O contexto de musealização apyãwa envolve também o fato de que os acervos sob gestão do Museu Apyãwa estarão elaborando-se em paralelo a um diálogo já iniciado com a equipe do Setor de Etnologia e Etnografia no âmbito do projeto de reconstrução da coleção etnográfica do Museu Nacional – UFRJ, por meio da ficha temática sobre objetos rituais apyãwa, redigida em 2021. Os Apyãwa manifestaram interesse na parceria criativa entre os dois Museus, tanto em relação a possíveis objetos que poderão compor a nova coleção do Museu Nacional quanto à realização de oficinas de gestão e de formulação de banco de dados para o Museu Apyãwa.
Pretendemos abordar no seminário desafios relacionados à escolha e estruturação de formas de organização e gestão de acervos por parte do povo Apyãwa. Formas capazes de garantir a autonomia apyãwa sobre a gestão das “coisas” e saberes que pretendem reunir em “acervos”; formas que criem relações interessantes entre o povo e outras instituições e acervos/coleções no Brasil e exterior, sempre no sentido da descolonização das museologias.
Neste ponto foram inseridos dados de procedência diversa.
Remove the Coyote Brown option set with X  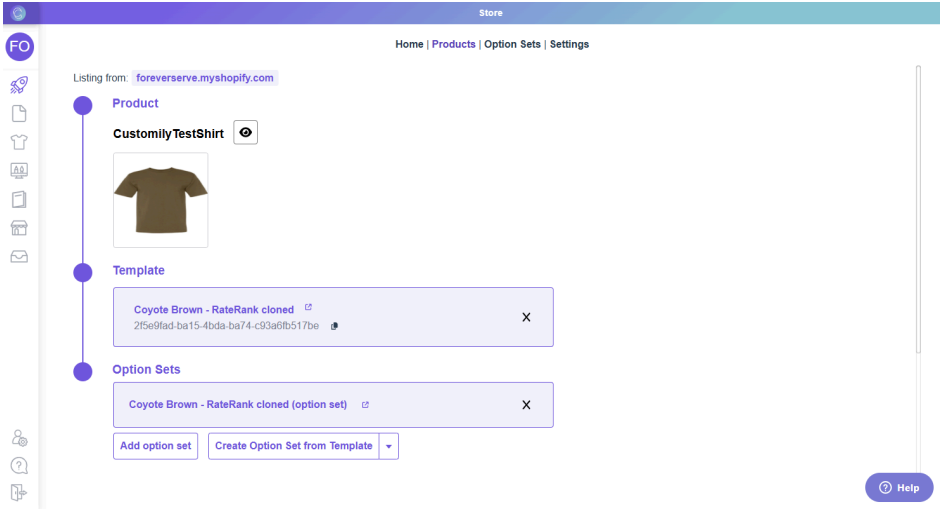click(x=526, y=405)
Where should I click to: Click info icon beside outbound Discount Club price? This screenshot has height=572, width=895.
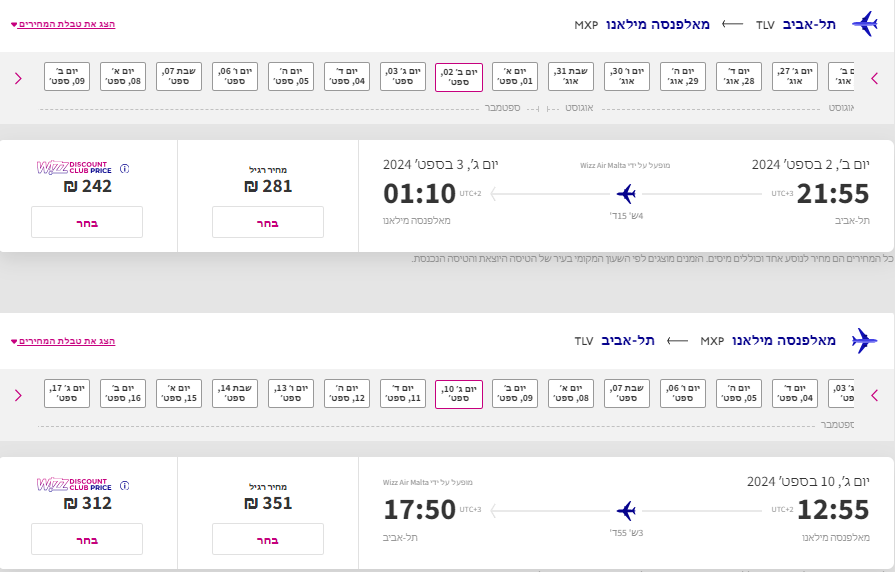124,168
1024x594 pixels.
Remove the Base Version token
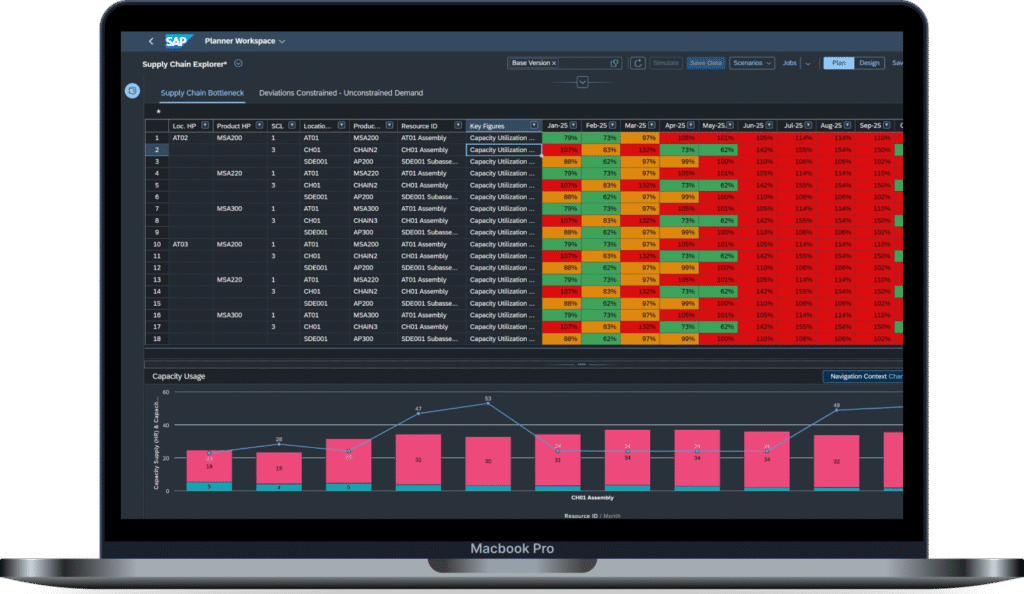(554, 63)
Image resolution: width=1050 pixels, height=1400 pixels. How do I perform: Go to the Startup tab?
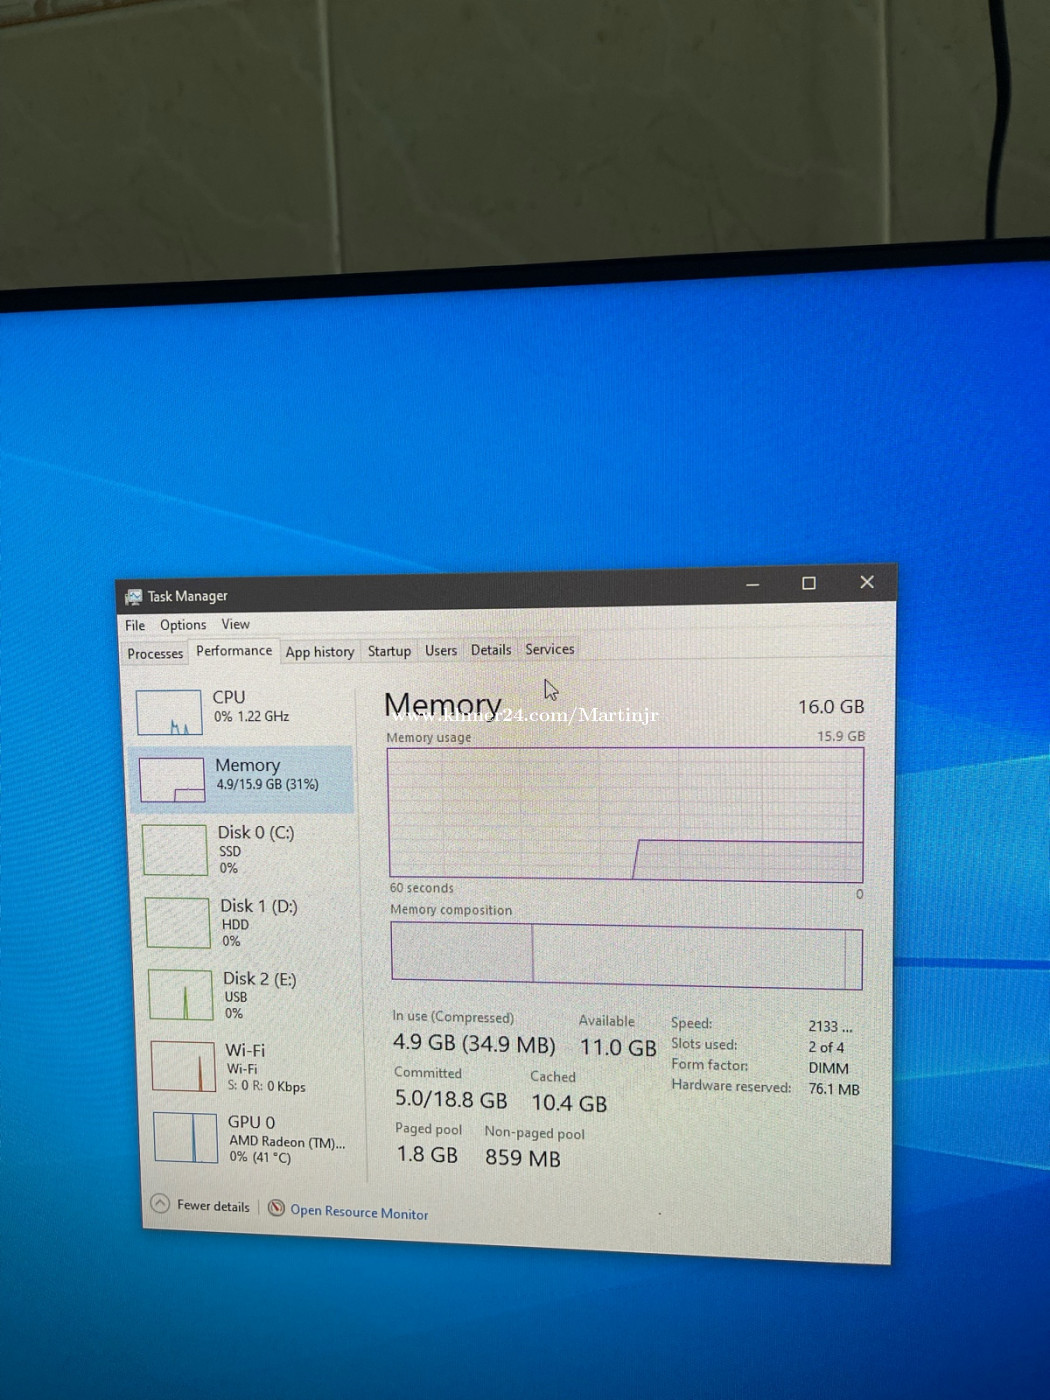point(389,651)
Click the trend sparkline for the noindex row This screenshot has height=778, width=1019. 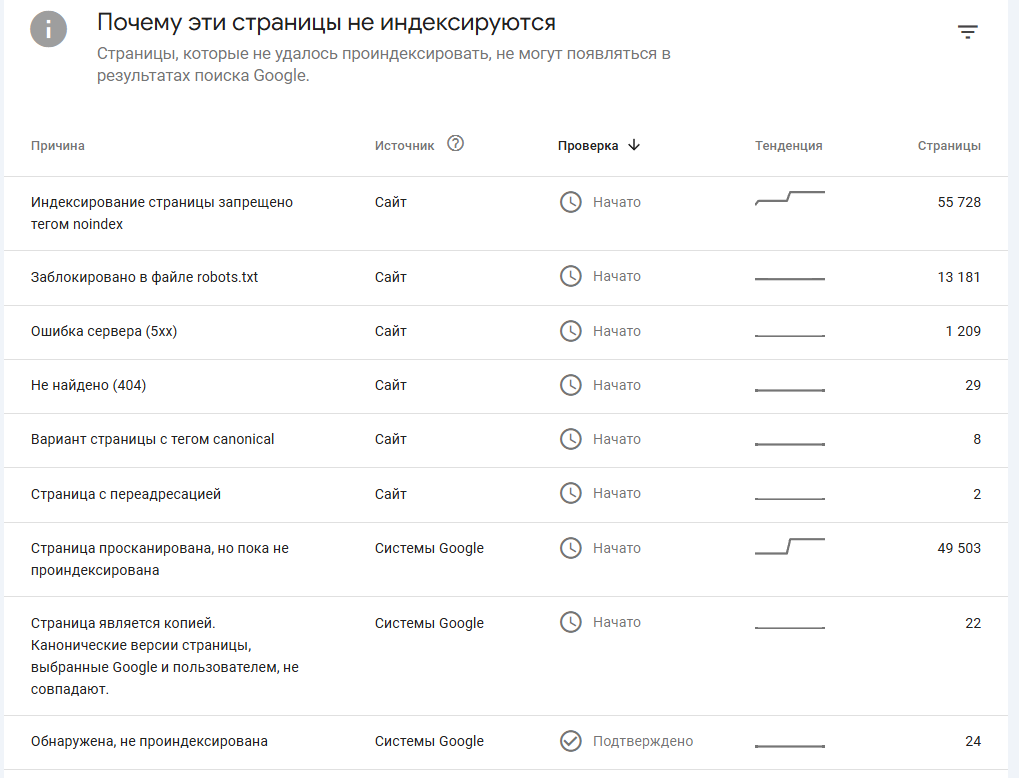pos(789,197)

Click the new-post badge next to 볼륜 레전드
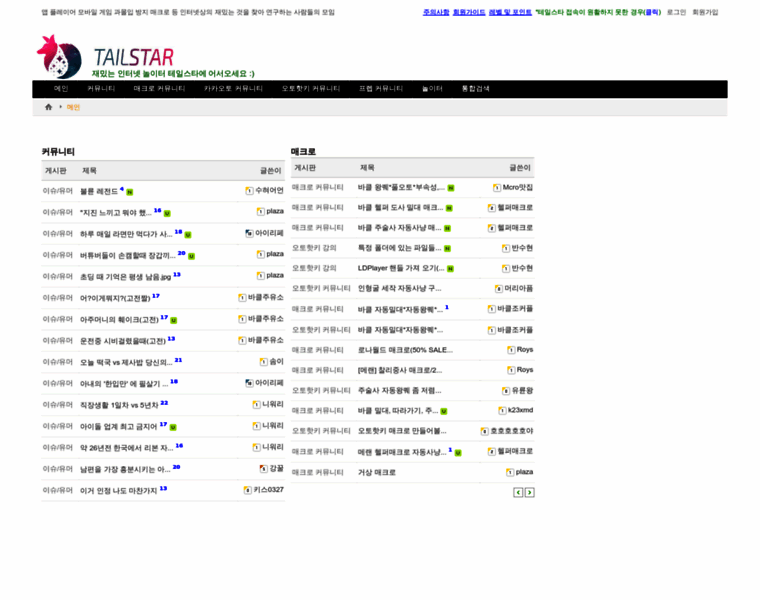(130, 191)
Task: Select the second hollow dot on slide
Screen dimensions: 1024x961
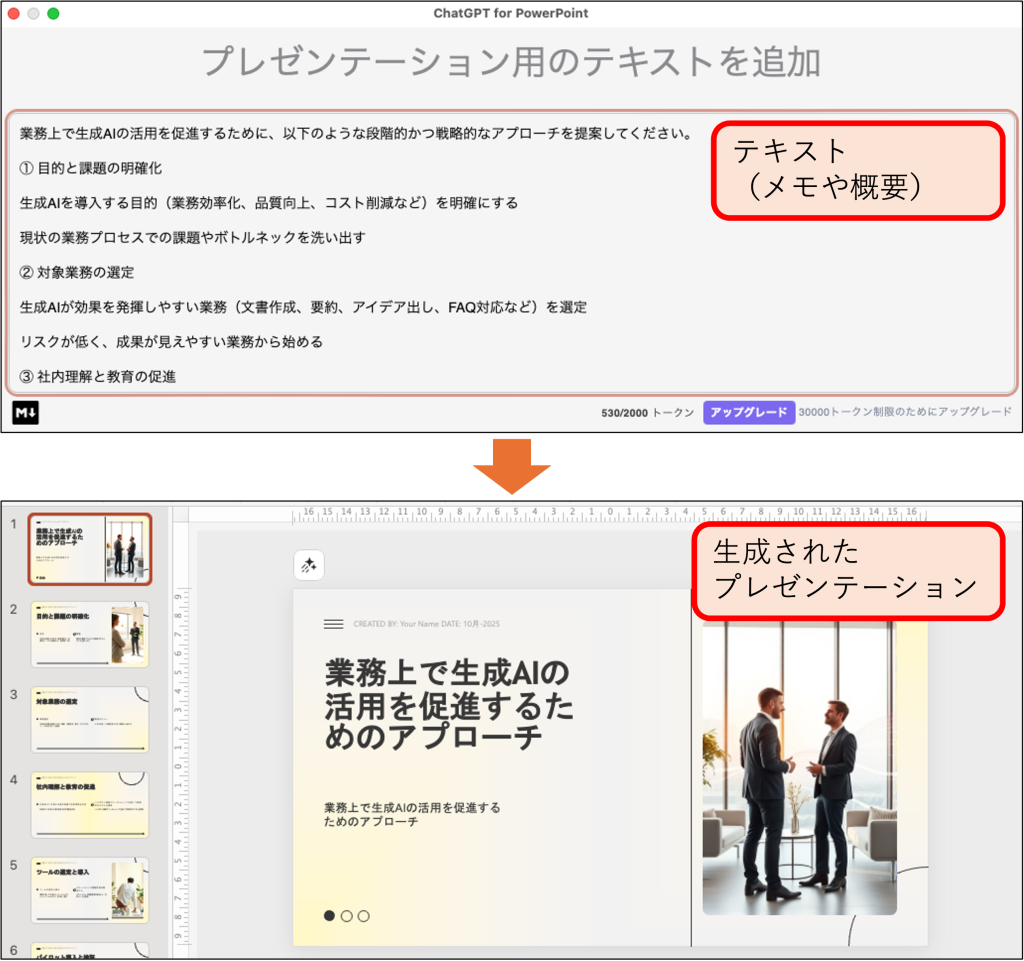Action: pyautogui.click(x=347, y=915)
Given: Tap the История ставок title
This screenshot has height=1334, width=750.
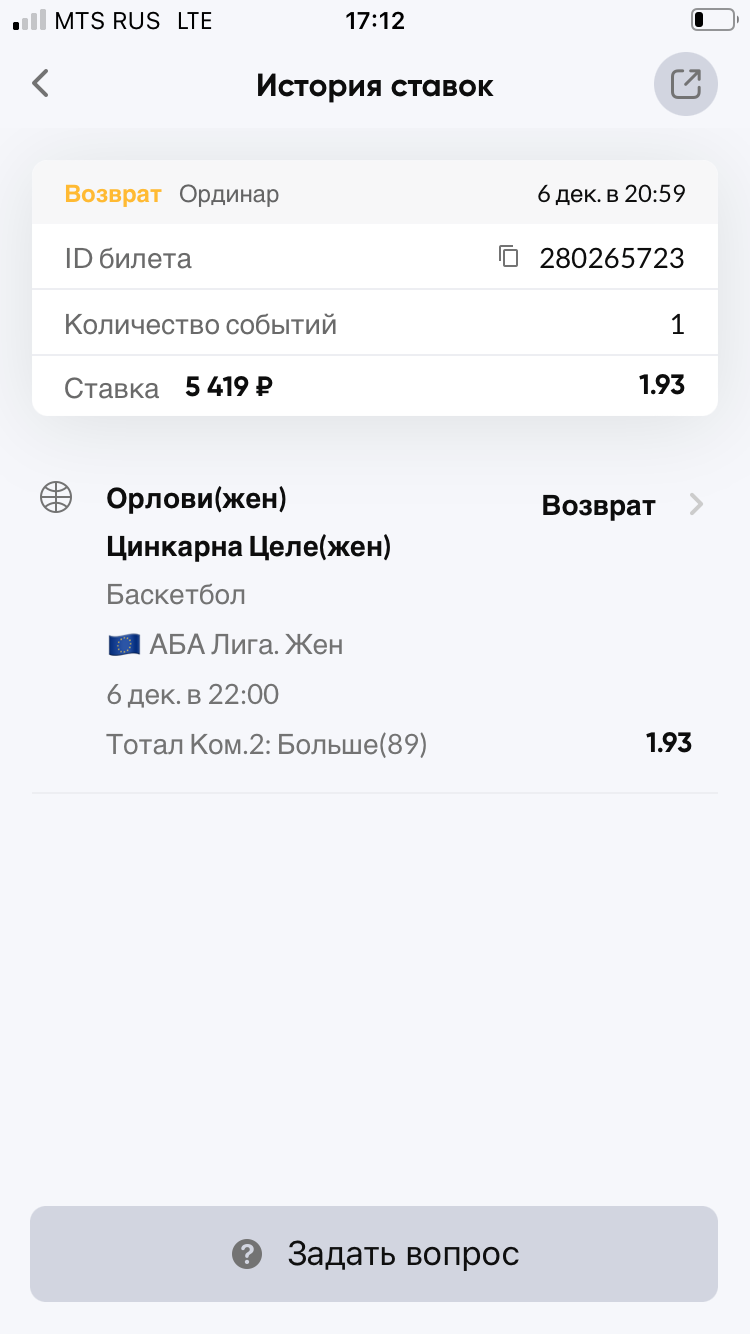Looking at the screenshot, I should [x=375, y=85].
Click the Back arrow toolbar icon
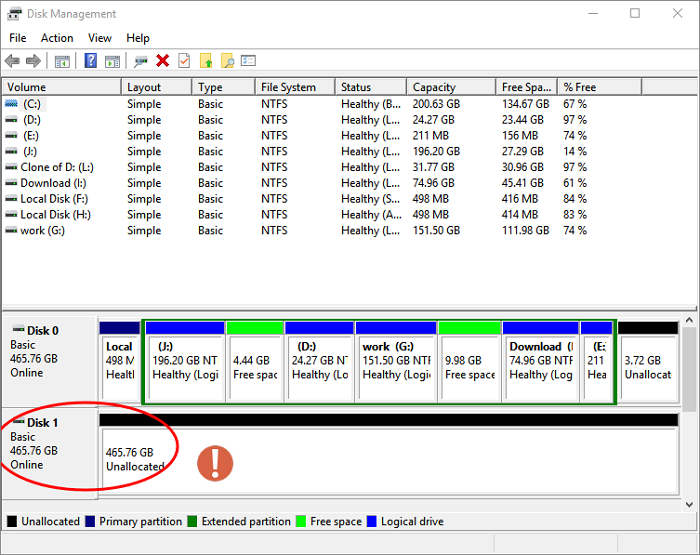 13,61
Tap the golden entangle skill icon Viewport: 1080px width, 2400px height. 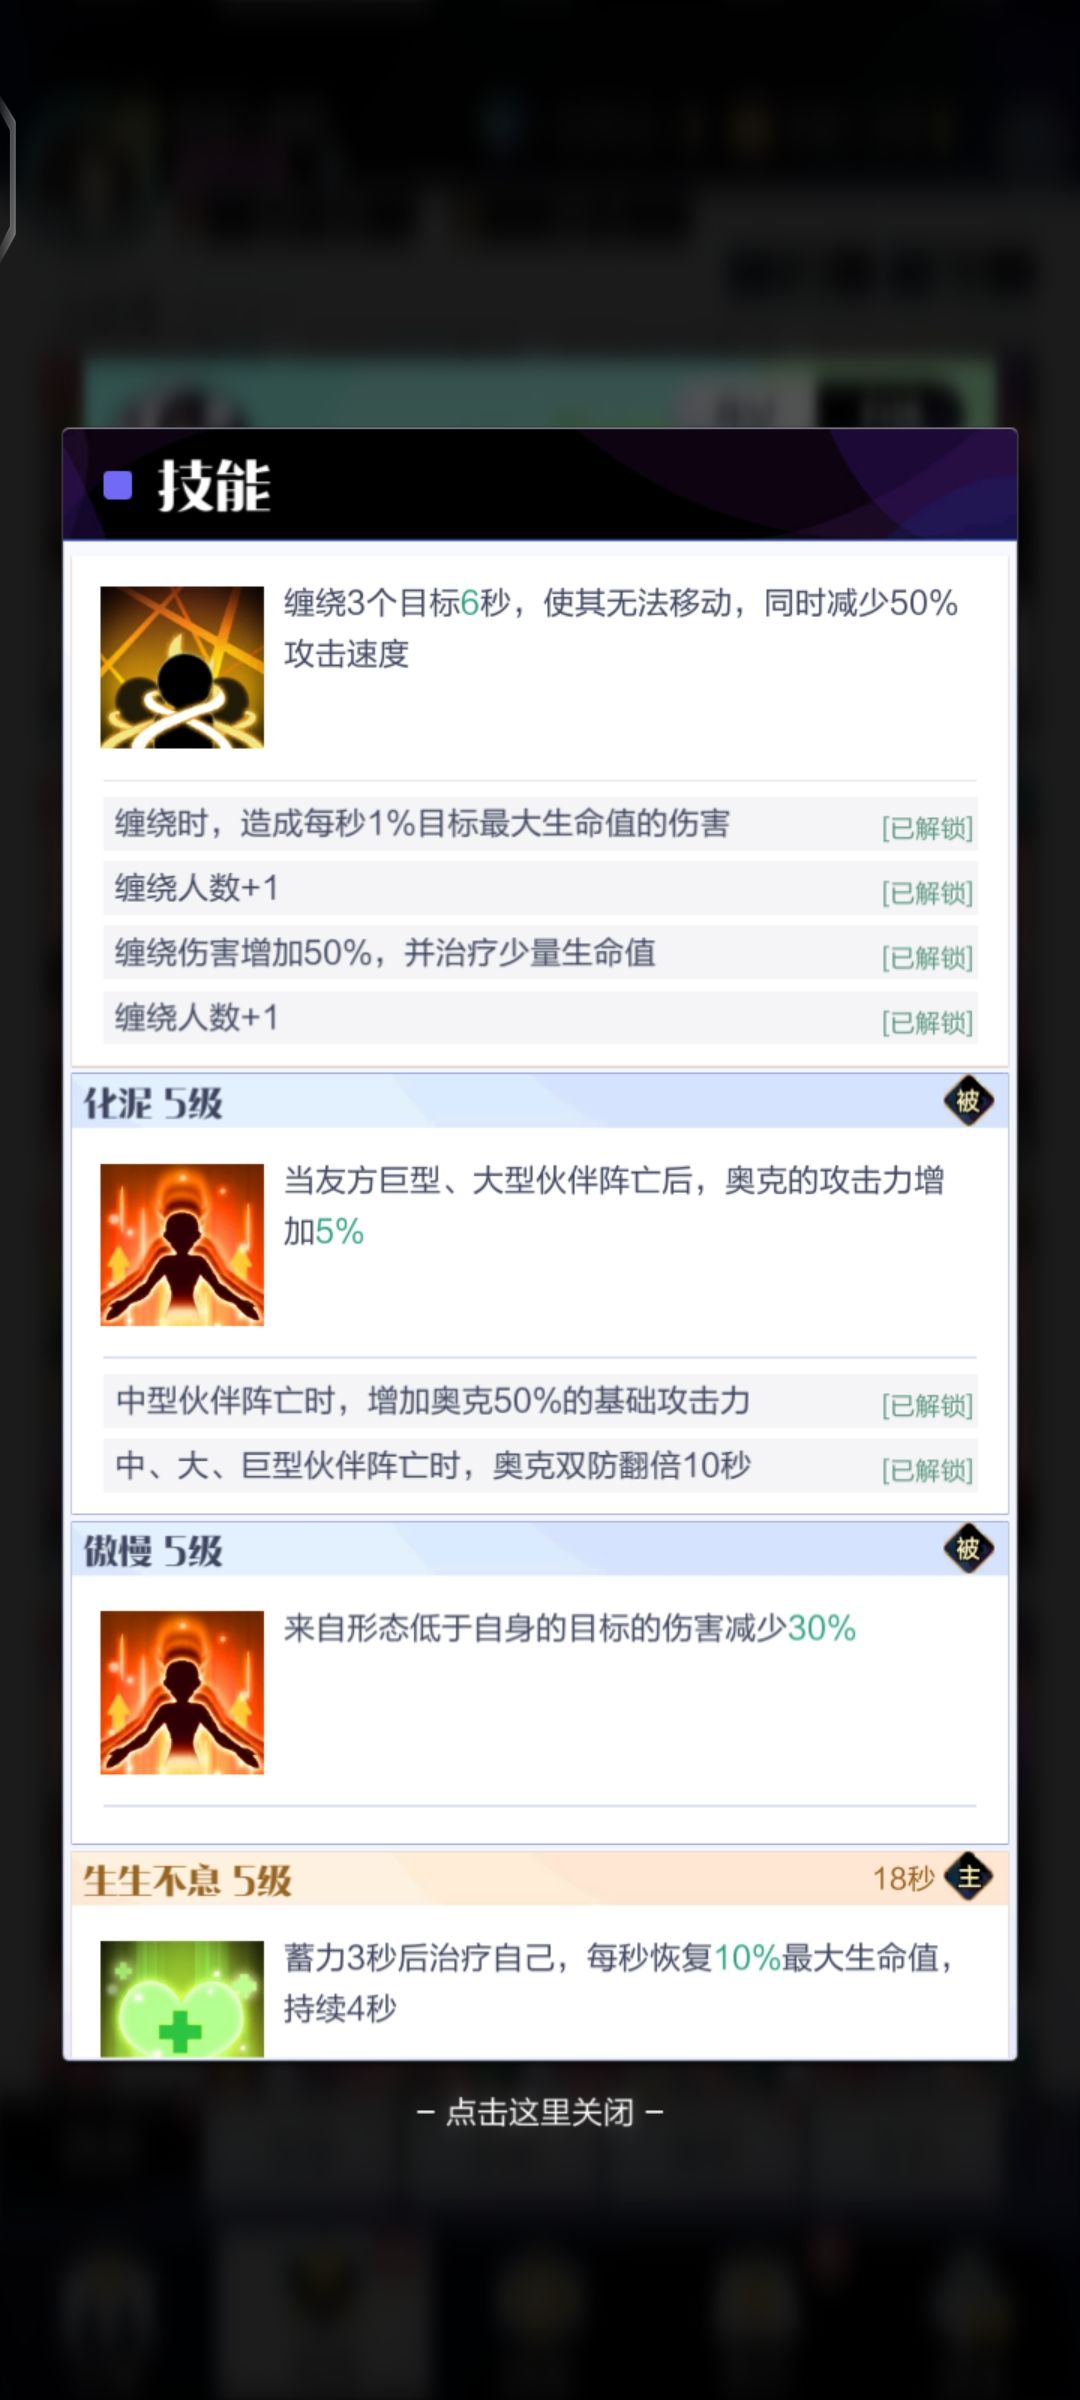point(182,667)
Em 2022, realizamos as primeiras oficinas para escuta das lideranças do povo Kanindé e Tiküna em suas trajetórias na construção de museus. Apostamos nessa metodologia como estratégia para produzir a conversa sobre o Museu nas próprias aldeias apyãwa, envolvendo lideranças, professoras, professores, estudantes, jovens em formação audiovisual, anciãs e anciãos engajados na prática da pesquisa e do fortalecimento da língua, da escola e da cultura – conquistas importantes dos Apyãwa nas últimas décadas. Interessa-nos ampliar o diálogo com novos contextos indígenas, instituições e estratégias museológicas.
No momento em que o povo Apyãwa acaba de aprovar um projeto arquitetônico para levantar seu museu dentro do território de Urubu Branco, intensificam-se as conversas sobre as potencialidades dessa nova presença, que se colocará em relação com as festas, os cantos, os visitantes, com a takãra (casa cerimonial com papel crucial no ritual), a escola, os objetos arqueológicos que vêm sendo encontrados na TI e outras materialidades e espíritos que animam o território. O museu, como observou Paroo’i, liderança na aldeia Myryxitãwa, é um “sonho antigo do povo Apyãwa” que entendemos já vem ativando relações dentro e fora do território. Nosso intuito é buscar formas colaborativas na feitura do museu que sejam produtoras de vida, fortalecedoras da cultura, protegendo ao mesmo tempo o território tradicional apyãwa.